Medgar Evers was een Afrikaans-Amerikaanse burgerrechten-activist. Na gevochten te hebben in de Tweede Wereldoorlog, sloot hij zich in de vroege jaren ’50 aan bij de Burgerrechtenbeweging. Nadat het Hooggerechtshof in 1954 bepaalde dat rassenscheiding binnen het onderwijs ongrondwettig was, richtte hij zich speciaal op de Universiteit van Mississippi, die bleef weigeren Afrikaans-Amerikanen toe te laten.
Op 12 juni 1963 werd Evers vermoord door Byron De La Beckwith, een lid van de White Citizens’ Council. Ondanks overweldigend bewijsmateriaal weigerden geheel witte jury’s tot twee keer toe De La Beckwith te veroordelen. Pas in 1994 (!) kwam het tot een veroordeling.
Bob Dylan wijdde “Only A Pawn In Their Game” aan Evers, waarin hij betoogde dat Beckwith niet de enige schuldige was: de rijke witte elites die arme witte mensen tegen arme zwarte mensen opzetten, waren volgens Dylan tenminste net zo schuldig. Een piepjonge Bob Dylan speelde de song in 1963 tijdens de March on Washington for Jobs and Freedom, waar Martin Luther King zijn beroemde “I Have A Dream” speech gaf. Dylan’s optreden kun je hier bewonderen, al is de geluidskwaliteit erg slecht.

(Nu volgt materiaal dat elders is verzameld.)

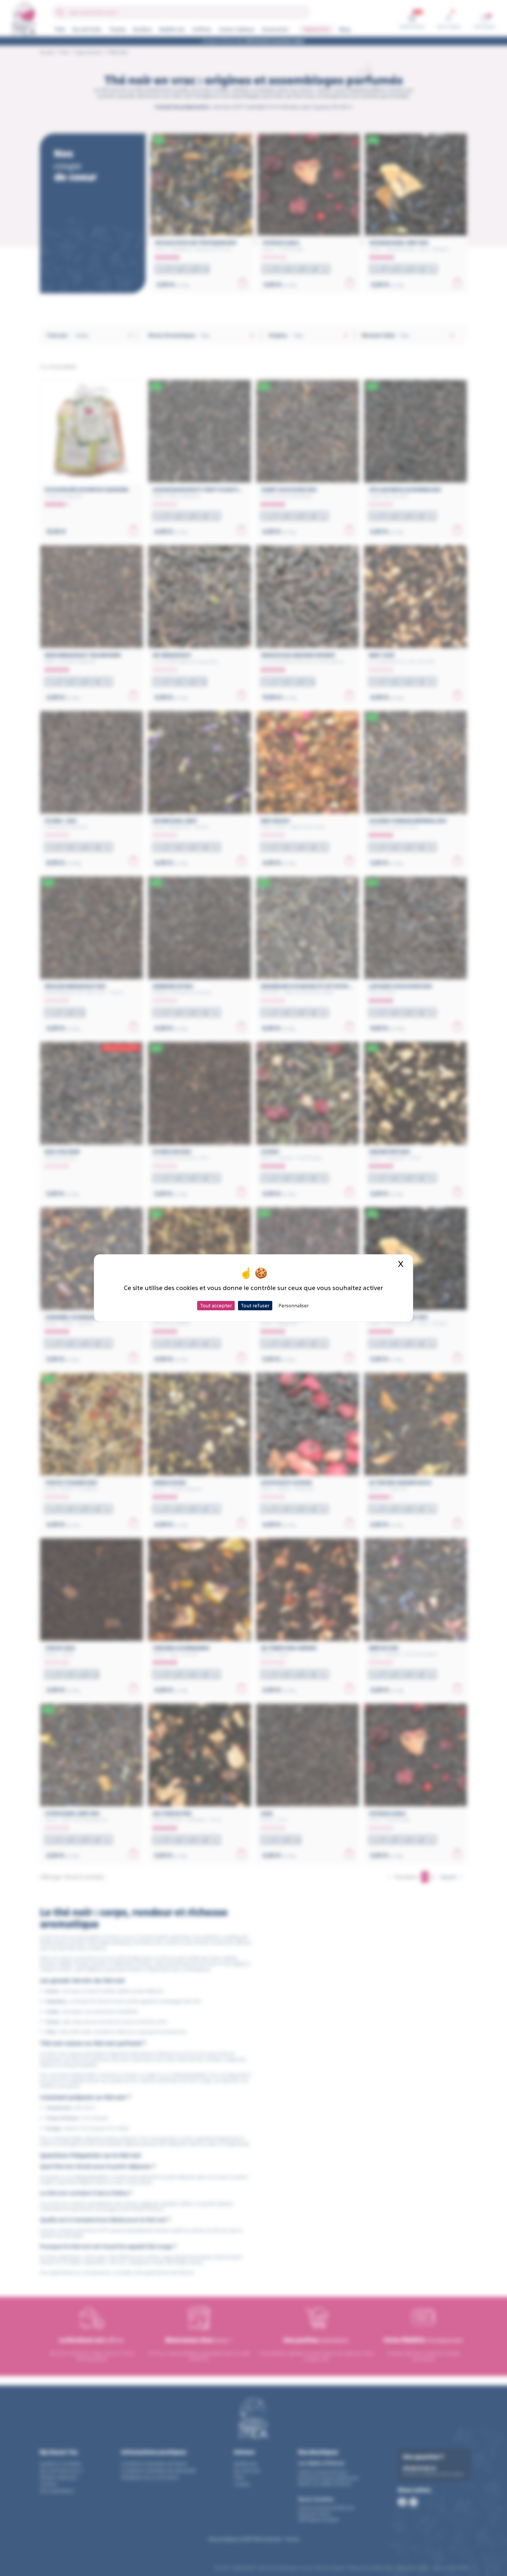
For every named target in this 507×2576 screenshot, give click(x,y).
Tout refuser (255, 1305)
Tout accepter (216, 1305)
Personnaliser (293, 1305)
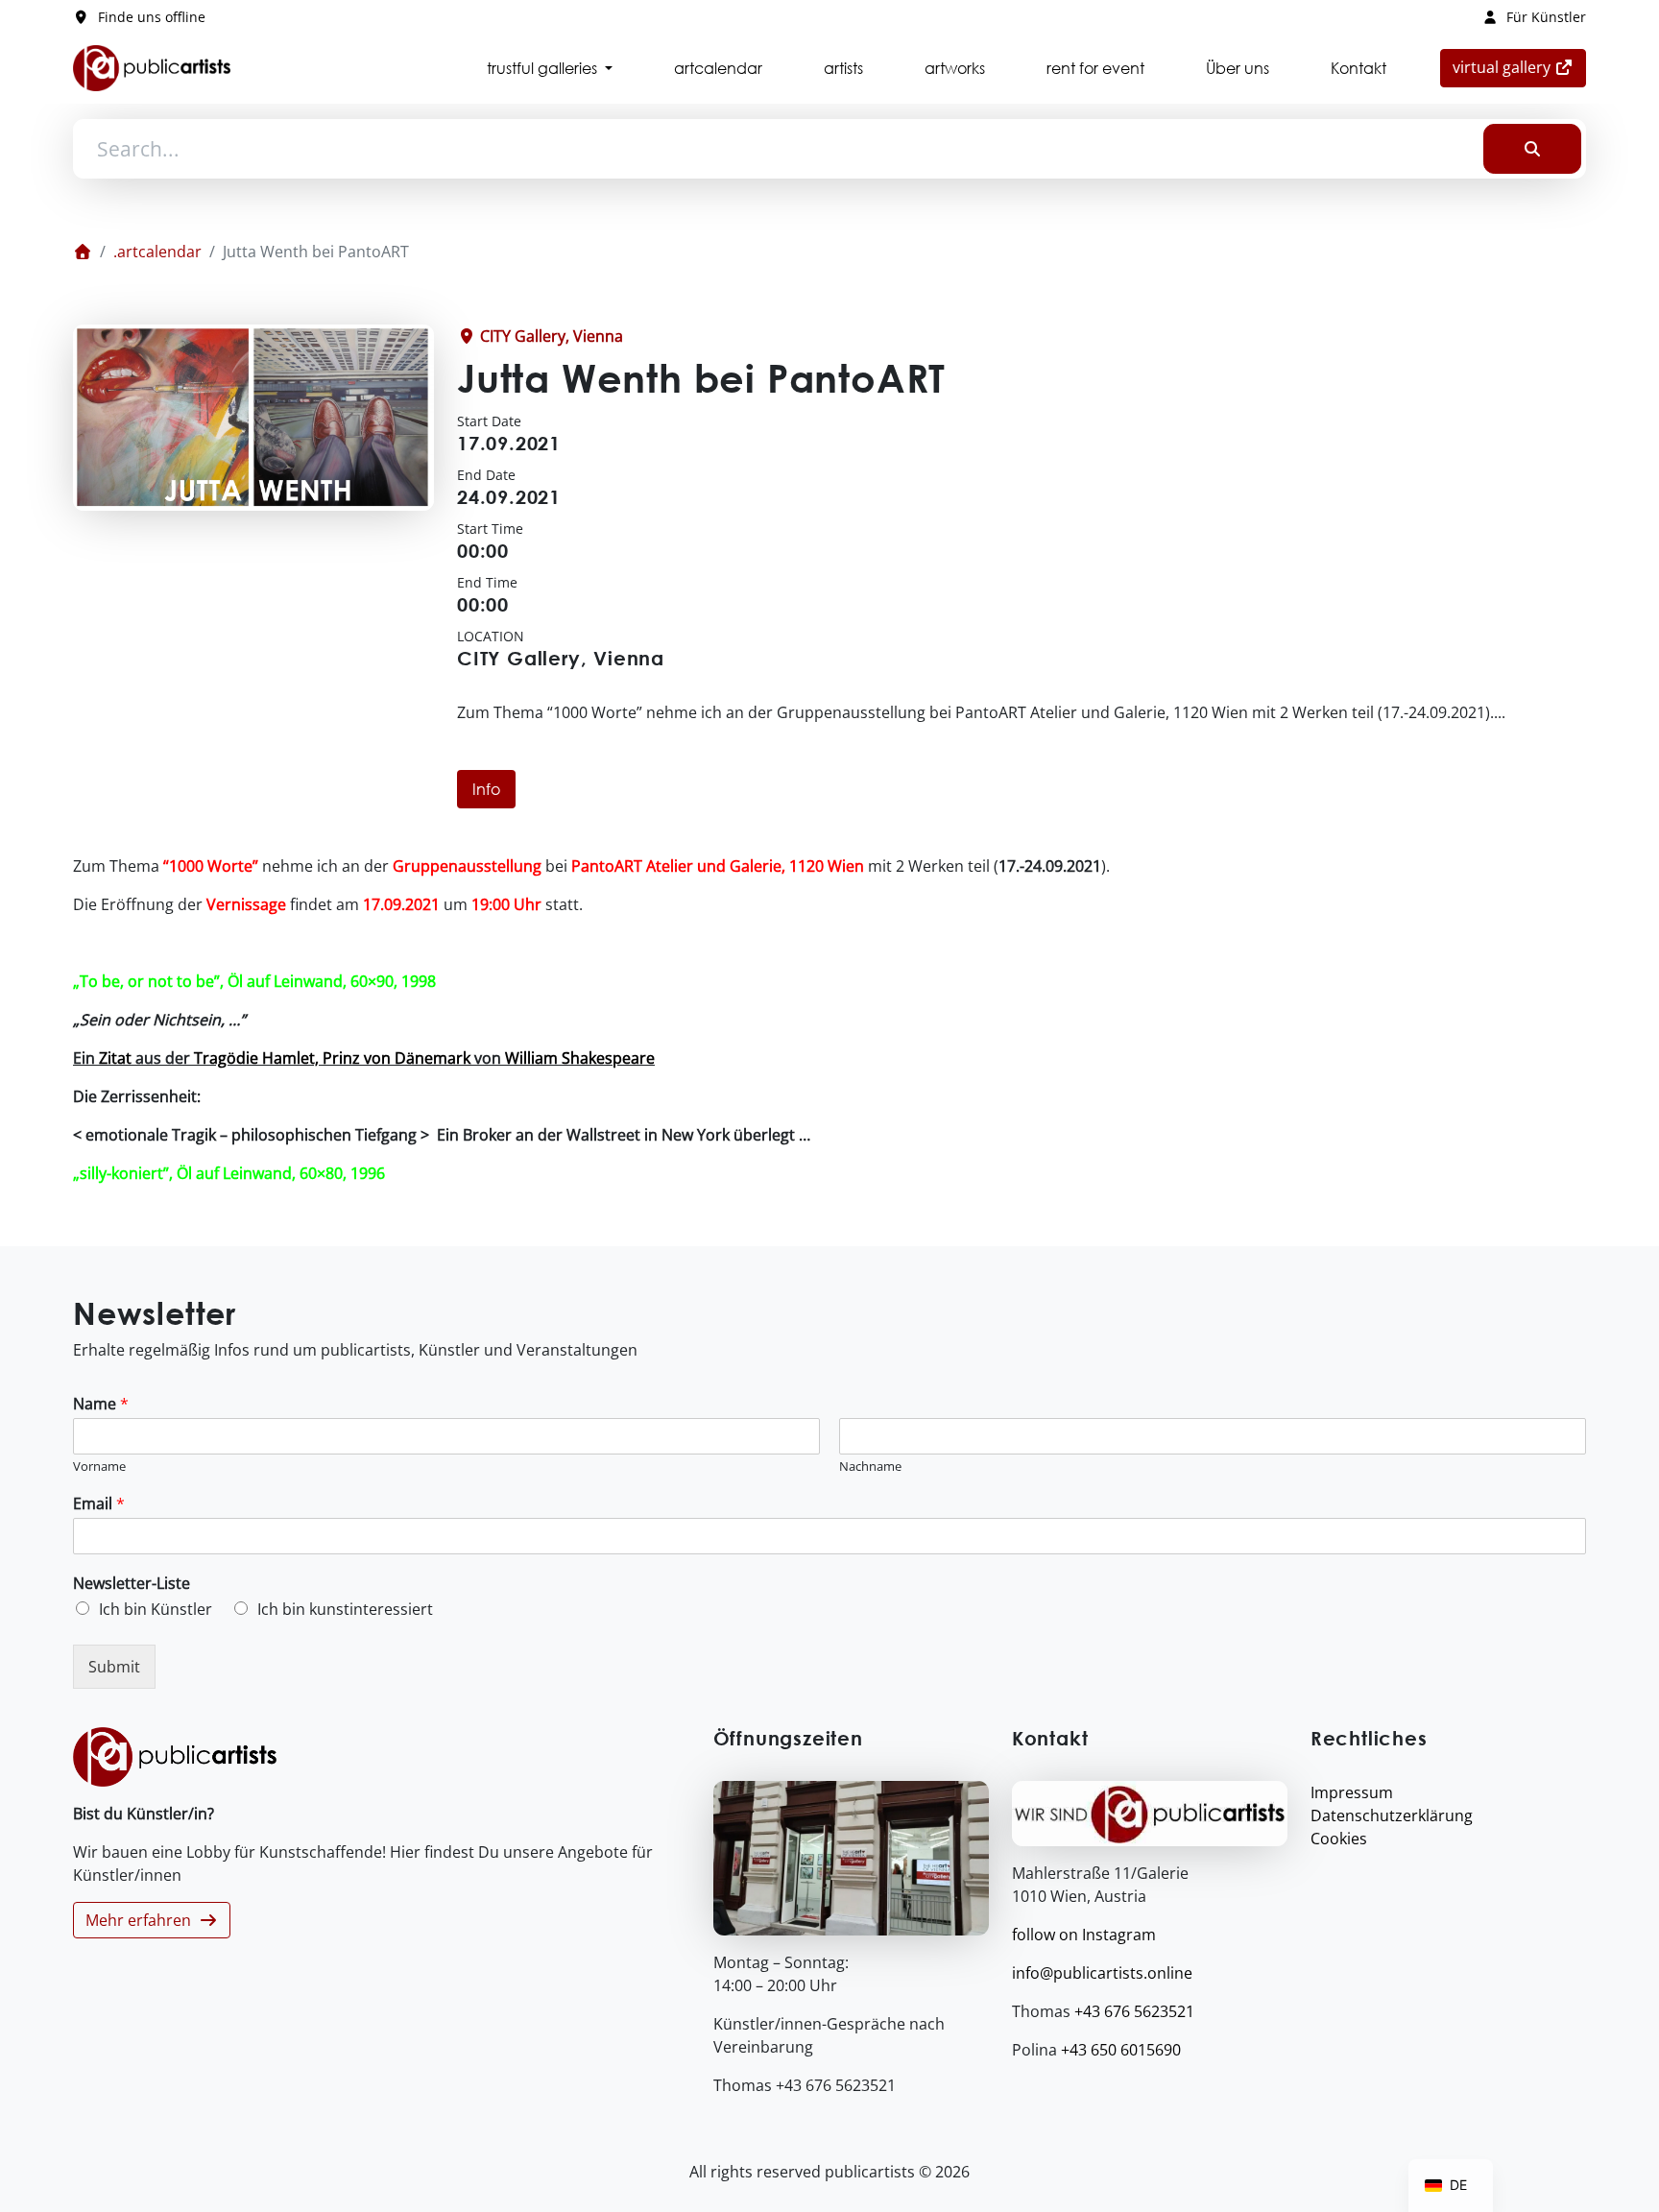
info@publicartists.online (1102, 1973)
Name (101, 1404)
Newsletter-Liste (131, 1584)
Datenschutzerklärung (1391, 1815)
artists (843, 68)
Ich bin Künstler (155, 1609)
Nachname (870, 1466)
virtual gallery (1519, 67)
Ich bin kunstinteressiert (345, 1609)
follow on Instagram (1084, 1934)
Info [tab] (486, 789)
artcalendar (718, 68)
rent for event (1095, 68)
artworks (955, 68)
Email (99, 1504)
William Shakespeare (580, 1058)
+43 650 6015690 (1121, 2049)
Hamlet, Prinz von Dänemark (366, 1058)
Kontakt (1358, 68)
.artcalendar (157, 251)
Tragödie (226, 1058)
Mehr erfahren (142, 1920)
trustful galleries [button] (544, 68)
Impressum (1351, 1792)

Veel minder bekend, maar tenminste net zo mooi is “Too Many Martyrs”, geschreven en gezongen door Phil Ochs, de meest onderschatte songschrijver van de jaren ’60.
In the state of Mississippi many years ago
A boy of 14 years got a taste of southern law
He saw his friend a hanging and his color was his crime
And the blood upon his jacket put a brand upon his mind
Too many martyrs and too many dead
Too many lies too many empty words were said
Too many times for too many angry men
Oh let it never be again
His name was Medgar Evers and he walked his road alone
Like Emmett Till and thousands more whose names we’ll never know
They tried to burn his home and they beat him to the ground
But deep inside they both knew what it took to bring him down
Too many martyrs and too many dead
Too many lies too many empty words were said
Too many times for too many angry men
Oh let it never be again
The killer waited by his home hidden by the night
As Evers stepped out from his car into the rifle sight
he slowly squeezed the trigger, the bullet left his side
It struck the heart of every man when Evers fell and died.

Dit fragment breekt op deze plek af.